**What you should do**
Write out all of the data without omission, exactly as shown.

**Provided data**
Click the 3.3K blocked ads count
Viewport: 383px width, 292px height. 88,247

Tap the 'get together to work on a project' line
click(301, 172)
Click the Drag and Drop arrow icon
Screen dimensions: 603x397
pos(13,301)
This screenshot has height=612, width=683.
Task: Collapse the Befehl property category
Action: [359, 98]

**Result for this exercise**
Click the 3.3K blocked ads count
Viewport: 383px width, 292px height. 88,247

Tap the 'get together to work on a project' line
click(301, 172)
Click the Drag and Drop arrow icon
Screen dimensions: 603x397
pos(13,301)
This screenshot has height=612, width=683.
Task: Collapse the Befehl property category
Action: [359, 98]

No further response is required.